Welcome to our “Psychedelic Lunch” series, “Jazz Week,” where we find out how deep the rabbit hole really goes and explore music from the 60’s to today. Weekdays At Noon EST. Enjoy the trip!
Charlie “Bird” Parker was a highly influential saxophonist that contributed to the growth of the bebop style of jazz music during the demise of the Big-Band era, alongside other notable artists such as Miles Davis and Dizzy Gillespie. Bebop is synonymous with fast improvisation and complicated chord structures.
Parker married for the first time when he was 15, and had a succession of four marriages throughout his short life.
Charlie Parker’s nickname “Bird” (also “Yardbird”) has many stories associated with it, but two are more convincing than others. One story recounted by Jazz trombonist Clyde Berhardt in his autobiography I Remember (1986) said that “[Charlie] Told me he got the name Yardbird because he was crazy about eating chicken: fried, baked, boiled, stewed, anything. He liked it. Down there in the South, all chickens are called yardbirds.”
Another interpretation given by fellow Bebop saxophonist Buddy Collette is that he got the name because used to practice all the time in the local park, since that was the only place far enough from the residential areas to play without being bothered by the police.
Songs reflecting his avian nickname include “Ornithology,” “Bird of Paradise,” and “Yardbird suite,” all of which were composed by Parker, even though he is recorded to have found his nickname extremely annoying.

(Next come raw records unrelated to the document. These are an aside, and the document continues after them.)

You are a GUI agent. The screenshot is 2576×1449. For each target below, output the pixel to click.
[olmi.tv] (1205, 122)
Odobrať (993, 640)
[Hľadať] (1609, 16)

Dizzy Gillespie said that “Charlie Parker’s contribution to our music was mostly melody, accents and bluesy interpretation.” Parker’s highly coveted musical style consisted of extremely fast improvisations played in an extremely free manner, captivating melodies. The blues was a fundamental part of his musical style.
Charlie Parker was a heroin addict. Unlike Ray Charles, who managed his addiction well, Parker was impulsive and missed gigs. In one circumstance Parker moved cities because of his need for heroin, after cashing in his return ticket from California to New York after a gig. This turned out to be a positive move, because heroin was not readily available in California.
In 1951, Parker’s cabaret card, which performers during the prohibition era needed in order to work in nightclubs, was suspended by the authorities because of his drug charges.
In 1949, the original Broadway club Birdland was opened in honor of Charlie Parker, and he was the headlining act on opening night. However, at one point, due to his excessive drinking and trouble-making, Parker was banned from the club that beared his name. Other than Parker, in the first years of the club, Miles Davis, Erroll Garner, Theolnious Monk and John Coltrane graced Birdland’s stage.
Clint Eastwood directed a movie about Parker’s life called Bird in 1988, written by Joel Oliansky and starring Forest Whitaker as Parker and Samuel E. Wright as Dizzy Gillespie. This film stemmed from Eastwood’s enthusiasm for the Jazz genre of Bebop – Eastwood has been quoted saying that Jazz and Westerns are America’s only true art forms.
Parker died from pneumonia and a bleeding ulcer whilst watching The Dorsey Brothers’ Stage Show on television in 1955. He was 34 years old.
Charlie Parker’s heroin and alcohol addictions were so severe, that after his death at 34, the coroner mistakenly estimated him to be between 50 and 60 years old.